Reconstruction and Deconvolution

3D Volume Reconstruction Using Back-Projection and Iterative Method

3D-DOCTOR's Image/Reconstruction command takes a series of 2D images taken at angles with a constant interval and reconstructs the volume image using a filtered back-projection method or iterative reconstruction. If you have images acquired this way, you can create a 3D tomography image and perform 3D visualization and analysis using 3D-DOCTOR.


Advanced 3D Restoration by Deconvolution

3D-DOCTOR has implemented two types of 3D image deconvolution algorithms, a fast nearest neighbor algorithm and an optimal maximum entropy based iterative deconvolution. Image deconvolution is used to remove or reduce degradations that were incurred while the image was being obtained. These include the blurring introduced by optical systems and by image motion, as well as noise due to electronic and photometric sources.
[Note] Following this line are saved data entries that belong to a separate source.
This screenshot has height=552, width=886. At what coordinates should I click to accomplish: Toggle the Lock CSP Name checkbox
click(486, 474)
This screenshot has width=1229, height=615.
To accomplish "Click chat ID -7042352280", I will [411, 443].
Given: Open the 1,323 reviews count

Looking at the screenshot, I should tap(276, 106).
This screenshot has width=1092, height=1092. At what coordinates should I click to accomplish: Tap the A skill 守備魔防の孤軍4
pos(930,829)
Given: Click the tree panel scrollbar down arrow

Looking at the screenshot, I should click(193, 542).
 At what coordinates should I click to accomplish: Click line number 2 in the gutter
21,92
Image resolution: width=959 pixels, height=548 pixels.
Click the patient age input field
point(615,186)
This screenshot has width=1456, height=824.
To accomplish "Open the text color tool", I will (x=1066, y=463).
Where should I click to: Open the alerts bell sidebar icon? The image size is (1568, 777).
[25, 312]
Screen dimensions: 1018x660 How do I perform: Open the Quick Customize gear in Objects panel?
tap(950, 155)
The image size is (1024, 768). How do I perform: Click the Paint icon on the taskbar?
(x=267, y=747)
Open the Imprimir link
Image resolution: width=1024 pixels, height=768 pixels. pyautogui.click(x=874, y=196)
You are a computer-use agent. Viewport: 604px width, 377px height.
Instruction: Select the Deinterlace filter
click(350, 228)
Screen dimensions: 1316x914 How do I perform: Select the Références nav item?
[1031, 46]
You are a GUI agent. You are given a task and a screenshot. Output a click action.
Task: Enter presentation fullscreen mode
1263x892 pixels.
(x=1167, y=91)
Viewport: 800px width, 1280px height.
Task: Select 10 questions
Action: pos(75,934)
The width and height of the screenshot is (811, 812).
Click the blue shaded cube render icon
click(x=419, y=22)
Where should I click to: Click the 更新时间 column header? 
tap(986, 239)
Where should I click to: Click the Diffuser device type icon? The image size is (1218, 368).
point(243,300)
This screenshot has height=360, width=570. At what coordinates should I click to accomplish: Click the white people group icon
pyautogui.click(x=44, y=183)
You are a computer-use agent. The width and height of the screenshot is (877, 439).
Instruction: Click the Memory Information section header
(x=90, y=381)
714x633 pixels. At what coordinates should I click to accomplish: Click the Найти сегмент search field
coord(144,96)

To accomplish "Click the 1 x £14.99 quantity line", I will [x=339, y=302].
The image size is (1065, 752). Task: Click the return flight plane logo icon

When an image is acquired from a 3D imaging device such as microscope with a CCD camera and the PSF (point spread function of the device) image is available, a new 3D image can be created using 3D-DOCTOR's reconstruction function to deconvolve the acquired image with the system's PSF to remove the blur and distortion introduced in the imaging process. The deconvolution functions can be used by many applications where image restoration or reconstruction is required to improve the clarity and quality of the image.

The following example shows an original Hubble Space Telescope image (left window) and the enhanced image (right window) using 3D-DOCTOR's Maximum Entropy based deconvolution algorithm. The difference between the two images is significant. All important details that are smeared in the original image can be seen much more clearly in the deconvolved image.

3D-DOCTOR makes it easy for you to apply the deconvolution functions to enhance your own images.  This ensures that you will not miss any of the important details and that you will get more accurate information for your research. If you do not have a point spread function (PSF), 3D-DOCTOR has functions to create synthetic PSF for image deconvolution.

3D-DOCTOR provides the following 3-D deconvolution functions:


1. Fast Nearest Neighbor Deconvolution

This command performs a 3D image restoration or reconstruction using a Fast Nearest Neighbor deconvolution algorithm. The parameter dialog box requires the source image file name, the point spread function (PSF) image file name, and an output file name where the restored image is stored. Because this algorithm uses information from the nearest image layers, it deconvolves much faster than the Maximum Entropy method. When high restoration accuracy and quality is more important than speed, the Maximum Entropy method is highly recommended.

Reconstructin screen


2. Maximum Entropy Deconvolution

This command performs a 3D image restoration or reconstruction using an Iterative Maximum Entropy deconvolution algorithm. The parameter dialog box requires the source image file name, the point spread function (PSF) image file name, an output file name where the restored image is stored, and the number of iterations. The larger the number of iterations, the longer the processing will take. Because this algorithm performs iterative deconvolution to get the highest restoration quality, it often takes longer processing time and more system memory usage than the Fast Nearest Neighbor deconvolution.  Processing time also depends on the image size and your system setup.